Records for this exercise =>
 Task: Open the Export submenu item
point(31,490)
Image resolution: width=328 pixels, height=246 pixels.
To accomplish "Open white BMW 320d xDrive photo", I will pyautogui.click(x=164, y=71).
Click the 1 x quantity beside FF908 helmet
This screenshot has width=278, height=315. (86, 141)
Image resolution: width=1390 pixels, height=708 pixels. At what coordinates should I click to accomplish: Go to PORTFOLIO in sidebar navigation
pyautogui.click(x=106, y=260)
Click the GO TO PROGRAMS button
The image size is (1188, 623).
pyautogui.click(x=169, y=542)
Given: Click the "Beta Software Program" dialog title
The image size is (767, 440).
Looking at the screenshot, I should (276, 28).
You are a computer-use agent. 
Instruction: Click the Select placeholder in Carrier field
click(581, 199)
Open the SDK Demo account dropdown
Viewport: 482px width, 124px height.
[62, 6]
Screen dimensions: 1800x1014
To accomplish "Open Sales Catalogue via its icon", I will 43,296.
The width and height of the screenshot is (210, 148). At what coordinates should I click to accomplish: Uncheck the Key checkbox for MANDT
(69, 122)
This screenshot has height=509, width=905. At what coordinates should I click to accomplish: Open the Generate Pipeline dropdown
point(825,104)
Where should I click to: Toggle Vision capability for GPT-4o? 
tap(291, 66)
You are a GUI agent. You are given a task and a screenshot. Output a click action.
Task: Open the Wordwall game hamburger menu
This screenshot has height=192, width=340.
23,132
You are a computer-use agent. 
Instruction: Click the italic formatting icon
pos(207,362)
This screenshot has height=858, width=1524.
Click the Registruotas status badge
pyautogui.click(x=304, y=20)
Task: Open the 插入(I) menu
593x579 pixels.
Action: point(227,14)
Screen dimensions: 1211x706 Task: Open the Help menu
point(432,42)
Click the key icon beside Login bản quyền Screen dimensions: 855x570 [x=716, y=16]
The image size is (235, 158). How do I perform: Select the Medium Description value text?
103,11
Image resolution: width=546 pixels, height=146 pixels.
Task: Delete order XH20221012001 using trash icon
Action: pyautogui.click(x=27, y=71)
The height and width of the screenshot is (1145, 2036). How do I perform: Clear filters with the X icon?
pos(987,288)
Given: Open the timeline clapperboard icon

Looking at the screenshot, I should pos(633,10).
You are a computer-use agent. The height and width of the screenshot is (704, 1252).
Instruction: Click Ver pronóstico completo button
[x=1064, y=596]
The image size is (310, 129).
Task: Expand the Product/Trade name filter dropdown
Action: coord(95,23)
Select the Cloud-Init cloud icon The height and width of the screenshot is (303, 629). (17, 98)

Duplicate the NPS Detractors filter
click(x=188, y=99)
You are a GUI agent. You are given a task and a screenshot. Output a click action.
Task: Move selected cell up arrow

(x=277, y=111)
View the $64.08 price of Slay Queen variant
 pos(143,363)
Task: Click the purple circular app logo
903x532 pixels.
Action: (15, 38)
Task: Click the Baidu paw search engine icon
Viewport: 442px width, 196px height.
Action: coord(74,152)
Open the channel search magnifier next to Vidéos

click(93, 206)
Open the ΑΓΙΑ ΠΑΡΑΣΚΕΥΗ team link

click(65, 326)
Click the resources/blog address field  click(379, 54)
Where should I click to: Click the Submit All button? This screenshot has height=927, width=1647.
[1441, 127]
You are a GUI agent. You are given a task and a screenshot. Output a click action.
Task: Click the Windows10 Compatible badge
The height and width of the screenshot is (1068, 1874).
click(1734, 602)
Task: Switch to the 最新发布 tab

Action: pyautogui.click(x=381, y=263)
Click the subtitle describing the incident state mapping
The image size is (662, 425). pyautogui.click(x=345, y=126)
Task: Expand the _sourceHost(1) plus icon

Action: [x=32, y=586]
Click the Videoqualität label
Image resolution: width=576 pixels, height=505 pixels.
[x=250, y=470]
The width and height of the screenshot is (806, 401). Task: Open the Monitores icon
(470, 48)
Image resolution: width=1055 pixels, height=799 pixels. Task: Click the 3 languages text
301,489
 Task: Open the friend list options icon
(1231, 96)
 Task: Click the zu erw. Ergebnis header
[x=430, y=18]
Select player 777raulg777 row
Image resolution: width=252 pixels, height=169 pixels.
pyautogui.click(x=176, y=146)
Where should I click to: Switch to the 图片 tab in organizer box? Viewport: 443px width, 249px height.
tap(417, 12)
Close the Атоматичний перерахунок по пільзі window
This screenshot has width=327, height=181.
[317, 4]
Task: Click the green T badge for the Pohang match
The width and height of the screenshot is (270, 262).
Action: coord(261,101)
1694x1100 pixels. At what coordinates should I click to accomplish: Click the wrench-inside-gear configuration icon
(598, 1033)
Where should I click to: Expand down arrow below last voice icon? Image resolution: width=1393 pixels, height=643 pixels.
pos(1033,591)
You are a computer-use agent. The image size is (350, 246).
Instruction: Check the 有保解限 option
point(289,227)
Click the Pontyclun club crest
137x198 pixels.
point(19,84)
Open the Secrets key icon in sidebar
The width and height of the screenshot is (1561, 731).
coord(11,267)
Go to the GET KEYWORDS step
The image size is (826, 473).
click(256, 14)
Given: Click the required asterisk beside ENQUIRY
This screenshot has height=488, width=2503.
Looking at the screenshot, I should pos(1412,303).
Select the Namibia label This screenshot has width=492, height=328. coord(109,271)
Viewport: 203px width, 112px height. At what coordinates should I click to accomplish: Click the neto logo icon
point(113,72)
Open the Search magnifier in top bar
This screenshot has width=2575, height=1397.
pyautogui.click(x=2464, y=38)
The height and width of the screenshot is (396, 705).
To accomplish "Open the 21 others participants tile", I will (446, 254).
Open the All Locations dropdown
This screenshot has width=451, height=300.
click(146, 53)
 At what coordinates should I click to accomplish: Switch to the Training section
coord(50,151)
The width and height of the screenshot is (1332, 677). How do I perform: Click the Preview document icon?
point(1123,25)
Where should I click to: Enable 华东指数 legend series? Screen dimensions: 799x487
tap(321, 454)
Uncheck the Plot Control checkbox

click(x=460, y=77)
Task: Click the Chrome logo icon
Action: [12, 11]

Exercise instructions => Reproduce every record above verbatim, changing nothing.

Reply =>
 Task: Open the Export submenu item
point(31,490)
Image resolution: width=328 pixels, height=246 pixels.
To accomplish "Open white BMW 320d xDrive photo", I will pyautogui.click(x=164, y=71).
Click the 1 x quantity beside FF908 helmet
This screenshot has width=278, height=315. (86, 141)
Image resolution: width=1390 pixels, height=708 pixels. At what coordinates should I click to accomplish: Go to PORTFOLIO in sidebar navigation
pyautogui.click(x=106, y=260)
Click the GO TO PROGRAMS button
The image size is (1188, 623).
pyautogui.click(x=169, y=542)
Given: Click the "Beta Software Program" dialog title
The image size is (767, 440).
Looking at the screenshot, I should (276, 28).
You are a computer-use agent. 
Instruction: Click the Select placeholder in Carrier field
click(581, 199)
Open the SDK Demo account dropdown
Viewport: 482px width, 124px height.
[62, 6]
Screen dimensions: 1800x1014
To accomplish "Open Sales Catalogue via its icon", I will 43,296.
The width and height of the screenshot is (210, 148). At what coordinates should I click to accomplish: Uncheck the Key checkbox for MANDT
(69, 122)
This screenshot has height=509, width=905. At what coordinates should I click to accomplish: Open the Generate Pipeline dropdown
point(825,104)
Where should I click to: Toggle Vision capability for GPT-4o? 
tap(291, 66)
You are a GUI agent. You are given a task and a screenshot. Output a click action.
Task: Open the Wordwall game hamburger menu
This screenshot has height=192, width=340.
23,132
You are a computer-use agent. 
Instruction: Click the italic formatting icon
pos(207,362)
This screenshot has height=858, width=1524.
Click the Registruotas status badge
pyautogui.click(x=304, y=20)
Task: Open the 插入(I) menu
593x579 pixels.
Action: point(227,14)
Screen dimensions: 1211x706 Task: Open the Help menu
point(432,42)
Click the key icon beside Login bản quyền Screen dimensions: 855x570 [x=716, y=16]
The image size is (235, 158). How do I perform: Select the Medium Description value text?
103,11
Image resolution: width=546 pixels, height=146 pixels.
Task: Delete order XH20221012001 using trash icon
Action: pyautogui.click(x=27, y=71)
The height and width of the screenshot is (1145, 2036). How do I perform: Clear filters with the X icon?
pos(987,288)
Given: Open the timeline clapperboard icon

Looking at the screenshot, I should pos(633,10).
You are a computer-use agent. The height and width of the screenshot is (704, 1252).
Instruction: Click Ver pronóstico completo button
[x=1064, y=596]
The image size is (310, 129).
Task: Expand the Product/Trade name filter dropdown
Action: coord(95,23)
Select the Cloud-Init cloud icon The height and width of the screenshot is (303, 629). (17, 98)

Duplicate the NPS Detractors filter
click(x=188, y=99)
You are a GUI agent. You are given a task and a screenshot. Output a click action.
Task: Move selected cell up arrow

(x=277, y=111)
View the $64.08 price of Slay Queen variant
 pos(143,363)
Task: Click the purple circular app logo
903x532 pixels.
Action: (15, 38)
Task: Click the Baidu paw search engine icon
Viewport: 442px width, 196px height.
Action: coord(74,152)
Open the channel search magnifier next to Vidéos

click(93, 206)
Open the ΑΓΙΑ ΠΑΡΑΣΚΕΥΗ team link

click(65, 326)
Click the resources/blog address field  click(379, 54)
Where should I click to: Click the Submit All button? This screenshot has height=927, width=1647.
[1441, 127]
You are a GUI agent. You are given a task and a screenshot. Output a click action.
Task: Click the Windows10 Compatible badge
The height and width of the screenshot is (1068, 1874).
click(1734, 602)
Task: Switch to the 最新发布 tab

Action: pyautogui.click(x=381, y=263)
Click the subtitle describing the incident state mapping
The image size is (662, 425). pyautogui.click(x=345, y=126)
Task: Expand the _sourceHost(1) plus icon

Action: [x=32, y=586]
Click the Videoqualität label
Image resolution: width=576 pixels, height=505 pixels.
[x=250, y=470]
The width and height of the screenshot is (806, 401). Task: Open the Monitores icon
(470, 48)
Image resolution: width=1055 pixels, height=799 pixels. Task: Click the 3 languages text
301,489
 Task: Open the friend list options icon
(1231, 96)
 Task: Click the zu erw. Ergebnis header
[x=430, y=18]
Select player 777raulg777 row
Image resolution: width=252 pixels, height=169 pixels.
pyautogui.click(x=176, y=146)
Where should I click to: Switch to the 图片 tab in organizer box? Viewport: 443px width, 249px height.
tap(417, 12)
Close the Атоматичний перерахунок по пільзі window
This screenshot has width=327, height=181.
[317, 4]
Task: Click the green T badge for the Pohang match
The width and height of the screenshot is (270, 262).
Action: coord(261,101)
1694x1100 pixels. At what coordinates should I click to accomplish: Click the wrench-inside-gear configuration icon
(598, 1033)
Where should I click to: Expand down arrow below last voice icon? Image resolution: width=1393 pixels, height=643 pixels.
pos(1033,591)
You are a computer-use agent. The image size is (350, 246).
Instruction: Check the 有保解限 option
point(289,227)
Click the Pontyclun club crest
137x198 pixels.
point(19,84)
Open the Secrets key icon in sidebar
The width and height of the screenshot is (1561, 731).
coord(11,267)
Go to the GET KEYWORDS step
The image size is (826, 473).
click(256, 14)
Given: Click the required asterisk beside ENQUIRY
This screenshot has height=488, width=2503.
Looking at the screenshot, I should pos(1412,303).
Select the Namibia label This screenshot has width=492, height=328. coord(109,271)
Viewport: 203px width, 112px height. At what coordinates should I click to accomplish: Click the neto logo icon
point(113,72)
Open the Search magnifier in top bar
This screenshot has width=2575, height=1397.
pyautogui.click(x=2464, y=38)
The height and width of the screenshot is (396, 705).
To accomplish "Open the 21 others participants tile", I will (446, 254).
Open the All Locations dropdown
This screenshot has width=451, height=300.
click(146, 53)
 At what coordinates should I click to accomplish: Switch to the Training section
coord(50,151)
The width and height of the screenshot is (1332, 677). How do I perform: Click the Preview document icon?
point(1123,25)
Where should I click to: Enable 华东指数 legend series? Screen dimensions: 799x487
tap(321, 454)
Uncheck the Plot Control checkbox

click(x=460, y=77)
Task: Click the Chrome logo icon
Action: [12, 11]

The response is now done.